Più che della crisi sono preoccupato del dopo. Anche uscendo dalla crisi, infatti, credo continueremmo ad avere delle difficoltà dovute alla strutturazione del nostro paese. Noi per dieci anni non siamo praticamente cresciuti, mentre l’Europa, anche se di poco, è avanzata. Questo vuol dire che abbiamo dei problemi strutturali e se non li rimuoviamo potremmo anche uscire dalla crisi ma cresceremmo lo 0,0 per cento…
Dove mettere mano allora?
Bisognerebbe tornare a pensare in grande. Dobbiamo avere un’idea di cosa vogliamo essere, questo è il punto vero. E poi lavorare in quella direzione.
Ma in concreto quale rotta dovremmo seguire per tornare a sognare?
Intanto la bellezza di cui parlavo prima potrebbe essere una delle chiavi importanti che poi farebbe da traino al resto. Questa, ovviamente, è una visione che poi deve confrontarsi con la politica, con l’industria, eccetera. Parallelamente, però, c’è da fare un grosso lavoro di smantellamento delle tante aderenze esistenti. Bisogna togliere molta sabbia dagli ingranaggi, bisogna cominciare a semplificare i livelli decisionali. Non è più possibile, ad esempio, che per fare una strada devi parlare con 38 soggetti diversi…
Smantellare, cioè, quella che nel libro lei chiama burocrazia parassitaria …
Esattamente. Mi domando, ad esempio, se è ancora possibile avere una magistratura amministrativa che da una parte è consigliere del governo e dall’altra giudica sugli atti del stesso governo… Bisogna iniziare a smantellare simili stratificazioni che si sono sommate nel corso degli anni. L’abolizione delle province, ad esempio, sarebbe molto importante, come anche l’accorpamento dei comuni e l’abolizione delle numerosissime società locali controllate dalla politica sarebbe una cosa fondamentale. I pubblici dipendenti che non funzionano e che sono lì soltanto a scaldare la sedia, mi dispiace dirlo, ma vanno mandati via. Oggi è indispensabile che la classe politica faccia uno sforzo reale di cambiamento.
A proposito di politici, che ne pensa dell’esperienza Monti prematuramente terminata?
È un po’ curioso che un paese democratico debba rivolgersi a un “tecnico”… Lui ha avuto il grandissimo merito di restituire una faccia a questo paese che l’aveva completamente persa. Non è una cosa da niente in quanto ci ha dato la possibilità di tornare ad essere un po’ centrali nel dibattito europeo.
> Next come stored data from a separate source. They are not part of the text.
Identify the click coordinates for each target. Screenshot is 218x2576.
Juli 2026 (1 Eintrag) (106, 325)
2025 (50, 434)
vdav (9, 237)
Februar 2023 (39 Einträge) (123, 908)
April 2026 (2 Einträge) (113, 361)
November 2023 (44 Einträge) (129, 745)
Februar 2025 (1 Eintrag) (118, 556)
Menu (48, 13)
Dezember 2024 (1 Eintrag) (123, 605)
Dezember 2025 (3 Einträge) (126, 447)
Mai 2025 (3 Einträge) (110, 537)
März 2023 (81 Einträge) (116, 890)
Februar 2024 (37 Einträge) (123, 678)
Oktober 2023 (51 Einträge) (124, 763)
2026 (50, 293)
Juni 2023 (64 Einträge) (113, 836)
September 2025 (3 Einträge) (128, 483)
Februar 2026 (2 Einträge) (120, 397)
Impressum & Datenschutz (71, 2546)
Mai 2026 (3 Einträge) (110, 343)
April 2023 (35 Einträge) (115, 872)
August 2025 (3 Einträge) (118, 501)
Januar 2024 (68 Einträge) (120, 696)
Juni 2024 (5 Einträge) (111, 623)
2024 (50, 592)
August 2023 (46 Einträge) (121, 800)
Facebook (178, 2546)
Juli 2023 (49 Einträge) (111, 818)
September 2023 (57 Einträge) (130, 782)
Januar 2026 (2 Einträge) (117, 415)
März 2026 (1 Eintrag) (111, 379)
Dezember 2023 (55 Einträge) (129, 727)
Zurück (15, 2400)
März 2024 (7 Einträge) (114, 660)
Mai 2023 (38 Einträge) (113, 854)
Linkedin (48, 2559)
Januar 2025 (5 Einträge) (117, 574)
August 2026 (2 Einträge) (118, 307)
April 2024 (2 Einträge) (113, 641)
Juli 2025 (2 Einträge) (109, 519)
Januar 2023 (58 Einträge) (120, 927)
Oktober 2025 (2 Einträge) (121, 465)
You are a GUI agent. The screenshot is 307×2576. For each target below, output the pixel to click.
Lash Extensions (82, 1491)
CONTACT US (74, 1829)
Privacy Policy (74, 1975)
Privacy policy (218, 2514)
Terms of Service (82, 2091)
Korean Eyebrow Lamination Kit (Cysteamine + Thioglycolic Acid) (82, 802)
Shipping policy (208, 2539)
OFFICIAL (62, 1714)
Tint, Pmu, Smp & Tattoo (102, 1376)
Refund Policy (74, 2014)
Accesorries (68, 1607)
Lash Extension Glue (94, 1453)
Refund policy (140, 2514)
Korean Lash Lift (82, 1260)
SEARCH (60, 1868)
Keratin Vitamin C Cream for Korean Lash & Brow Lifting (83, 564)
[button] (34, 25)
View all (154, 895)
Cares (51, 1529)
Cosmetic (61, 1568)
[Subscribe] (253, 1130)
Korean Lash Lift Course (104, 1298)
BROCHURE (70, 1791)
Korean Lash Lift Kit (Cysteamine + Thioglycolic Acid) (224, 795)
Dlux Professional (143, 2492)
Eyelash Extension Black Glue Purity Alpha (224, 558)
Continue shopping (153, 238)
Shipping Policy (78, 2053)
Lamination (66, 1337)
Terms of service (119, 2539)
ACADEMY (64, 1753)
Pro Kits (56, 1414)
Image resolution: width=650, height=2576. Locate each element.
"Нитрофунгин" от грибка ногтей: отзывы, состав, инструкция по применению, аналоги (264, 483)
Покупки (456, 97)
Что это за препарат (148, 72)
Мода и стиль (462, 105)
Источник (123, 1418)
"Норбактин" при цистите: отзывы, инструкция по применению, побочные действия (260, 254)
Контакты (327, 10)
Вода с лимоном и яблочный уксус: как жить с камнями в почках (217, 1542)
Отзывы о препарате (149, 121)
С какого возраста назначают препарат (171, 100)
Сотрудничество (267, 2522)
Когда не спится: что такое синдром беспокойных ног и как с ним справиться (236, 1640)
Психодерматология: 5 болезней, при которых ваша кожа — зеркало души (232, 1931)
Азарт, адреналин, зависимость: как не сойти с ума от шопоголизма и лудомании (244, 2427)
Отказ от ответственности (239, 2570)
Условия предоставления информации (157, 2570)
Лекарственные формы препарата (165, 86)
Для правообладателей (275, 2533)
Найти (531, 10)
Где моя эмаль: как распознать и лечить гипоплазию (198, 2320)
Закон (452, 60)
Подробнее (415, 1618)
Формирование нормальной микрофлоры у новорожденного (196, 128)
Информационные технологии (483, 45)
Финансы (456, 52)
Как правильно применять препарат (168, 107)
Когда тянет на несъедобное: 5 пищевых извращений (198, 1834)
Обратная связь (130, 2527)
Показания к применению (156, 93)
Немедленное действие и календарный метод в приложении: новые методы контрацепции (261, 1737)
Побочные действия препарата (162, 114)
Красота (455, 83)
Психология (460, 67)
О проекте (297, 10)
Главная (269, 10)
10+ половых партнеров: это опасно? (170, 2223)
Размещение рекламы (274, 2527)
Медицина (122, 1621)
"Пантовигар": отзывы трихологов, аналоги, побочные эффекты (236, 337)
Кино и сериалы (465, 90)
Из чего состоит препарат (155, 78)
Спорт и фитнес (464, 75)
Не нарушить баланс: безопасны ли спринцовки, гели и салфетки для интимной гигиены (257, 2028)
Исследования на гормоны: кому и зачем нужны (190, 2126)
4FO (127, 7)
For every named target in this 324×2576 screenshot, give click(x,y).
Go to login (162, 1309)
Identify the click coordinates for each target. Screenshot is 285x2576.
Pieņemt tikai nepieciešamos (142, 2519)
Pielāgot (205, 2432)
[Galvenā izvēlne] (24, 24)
Come anche è stata importantissima la nomina di Mario Draghi alla guida della banca centrale europea. Monti è un bravissimo tecnico con un’esperienza molto importante alle spalle, credo solo che in questo governo non abbia scelto tutte le persone adatte.
Tipo?
Il ministro dei Beni culturali, ad esempio, non credo abbia prodotto molti risultati. Il ministro dell’Istruzione mi ha lasciato un po’ perplesso come anche altre figure di questo governo. Anche per la presidenza del Consiglio certi sottosegretari, così invischiati nelle pastoie dell’alta burocrazia, non so quanto possano poi aver contribuito a quella politica di semplificazione di cui parlavamo prima. Inoltre credo ci sia stato un grande equivoco con il ministro dello Sviluppo economico. La figura di Corrado Passera non l’ho capita bene. Ha avuto cinque vecchi ministeri – l’industria, la comunicazione, il commercio con l’estero, le infrastrutture e i trasporti – però non si sono visti grandi risultati.
E poi nei confronti della cosiddetta casta il governo Monti si è mostrato troppo tenero…
Questo è vero, potevano fare tante cose in più. Però sono arrivati in una situazione molto complicata e hanno dovuto agire in fretta. Se posso essere sincero, comunque, e lo dice uno che non è mai stato tenero nei confronti della politica, sono state prese delle misure mai prima adottate.